A workaround is to set `source = "dsk"` (works for a limited number of queries)^[See https://stackoverflow.com/questions/36175529/getting-over-query-limit-after-one-request-with-geocode.].
```{r}
n.1kg <- n.1kg %>%
mutate(purrr::map(.$location, geocode, source = "dsk")) %>%
tidyr::unnest()
## running into the inevitable QUERY LIMITS problems, lets use the approach from https://github.com/rladies/Map-RLadies-Growing
n.1kg.withloc <- n.1kg %>%
filter(!is.na(lon))
while(nrow(n.1kg.withloc) != nrow(n.1kg))
{
# repeat this until there are no warnings() about QUERY LIMITS
temp <- n.1kg %>%
select(-lon, -lat) %>%
anti_join(n.1kg.withloc %>% select(-lon, -lat)) %>%
mutate(longlat = purrr::map(.$location, geocode, source = "dsk")) %>%
tidyr::unnest() %>%
filter(!is.na(lon))
n.1kg.withloc <- n.1kg.withloc %>%
bind_rows(temp) %>%
distinct()
}
n.1kg <- n.1kg.withloc
## glue POP and `Population Description` together
n.1kg <-
n.1kg %>% mutate(pop.desc = paste0(POP, " : ", `Population Description`, " (", SPOP, ")"))

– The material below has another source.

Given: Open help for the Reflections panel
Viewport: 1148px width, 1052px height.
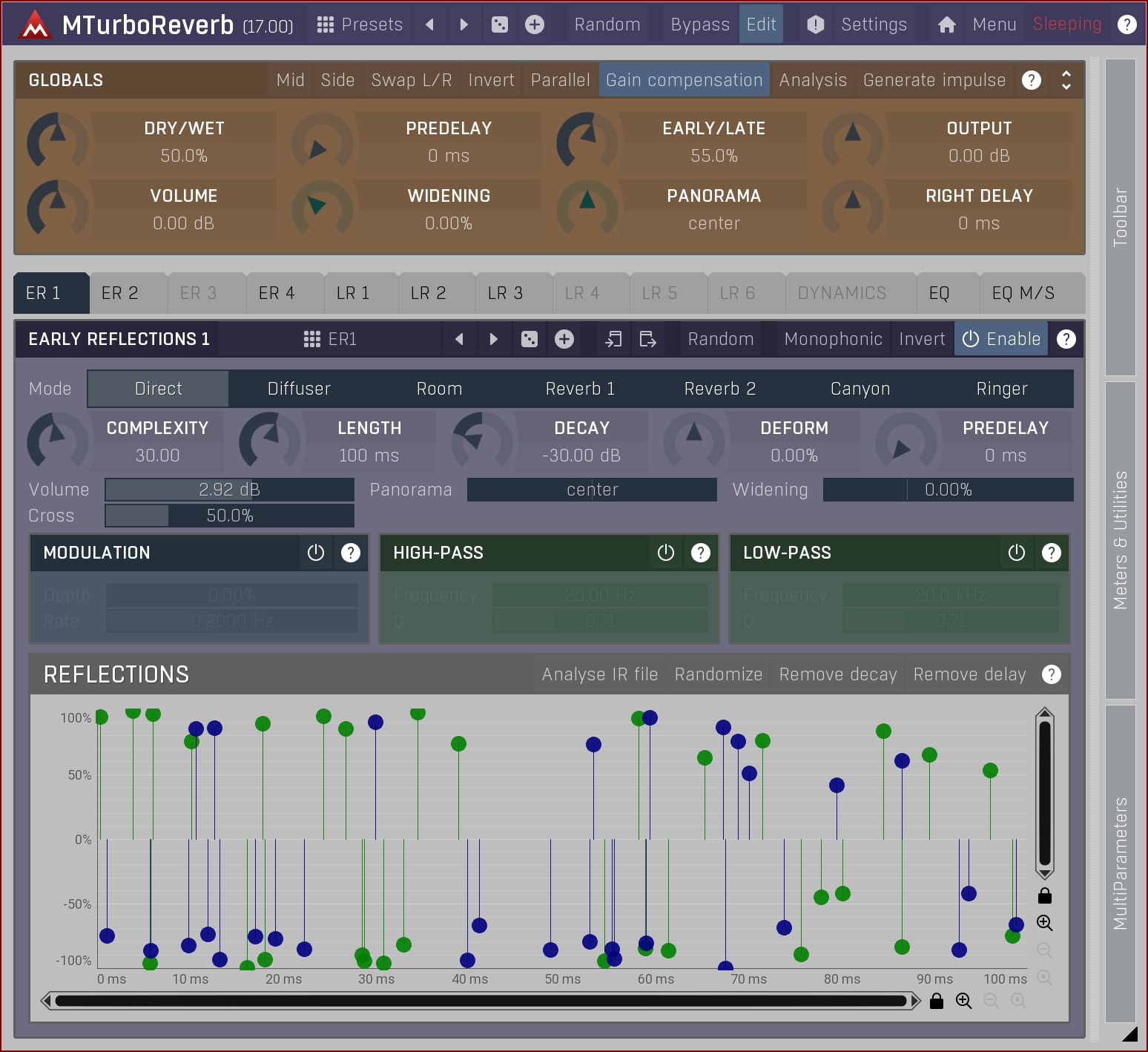Looking at the screenshot, I should [x=1051, y=674].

## given that only a number of geolocation are possible with the google API, this
## should probably stored out
## readr::write_csv(n.1kg, path = "1kg_sample_info_location.csv")
```
## Create leaflet
Map locations a world map with leaflet
```{r}
## if you have stroed the data in the previous chunk:
## readr::read_csv("1kg_sample_info_location.csv")
```
Define shiny icons:
```{r}
icons <- awesomeIcons(
icon = 'user', #people',
iconColor = 'black',
library = 'fa', #ion
markerColor = as.character(forcats::fct_recode(as.factor(n.1kg$SPOP),
red = "EUR",
blue = "AFR",
green = "AMR",
gray = "EAS",
orange = "SAS"))
## ok, thats not too pretty, but turns out, hex colors won't work
)
## we need to create a vector that maps cols to SPOP from the markerColor argument above
cols <- c("#E50102", "#00A9DD", "#57BA1F", "#575757", "#FD8E00")
SPOP <- c("EUR", "AFR", "AMR", "EAS", "SAS")
## separate icon that will display the information
## ------------------------------------------------
icon.info <- awesomeIcons(
icon = 'info', #people',
iconColor = 'white',
library = 'fa', #ion
markerColor = "white"
)
```
Create map:
```{r}
m <- leaflet(data = n.1kg) %>%
addTiles() %>% # Add default OpenStreetMap map tiles
addAwesomeMarkers(lat=~lat, lng=~lon, label = ~htmltools::htmlEscape(pop.desc), icon = icons) %>%
addAwesomeMarkers(lat=-45, lng=-107, popup = glue::glue("Source: https://github.com/sinarueeger/map-1000genomes"), icon = icon.info) %>% ## this bit has potential to be displayed as a href.
#glue::glue("Source: {url.bitly} + {url.spop} (manual tidying)"), icon = icon.info) %>%
addLegend("bottomright",
colors =cols,
labels= SPOP,
opacity = 1)
m # Print the map
```
## Save the map
```{r, eval = FALSE}
## save to png
## ------------
mapview::mapshot(m, file = "map-1000genomes-populations.png")
## save to hmtl
## -------------
htmlwidgets::saveWidget(m, file="map-1000genomes-populations.html")
```
## Reason for deviation from the original
I mapped the populations according to the current location but coloured them according to ancestry.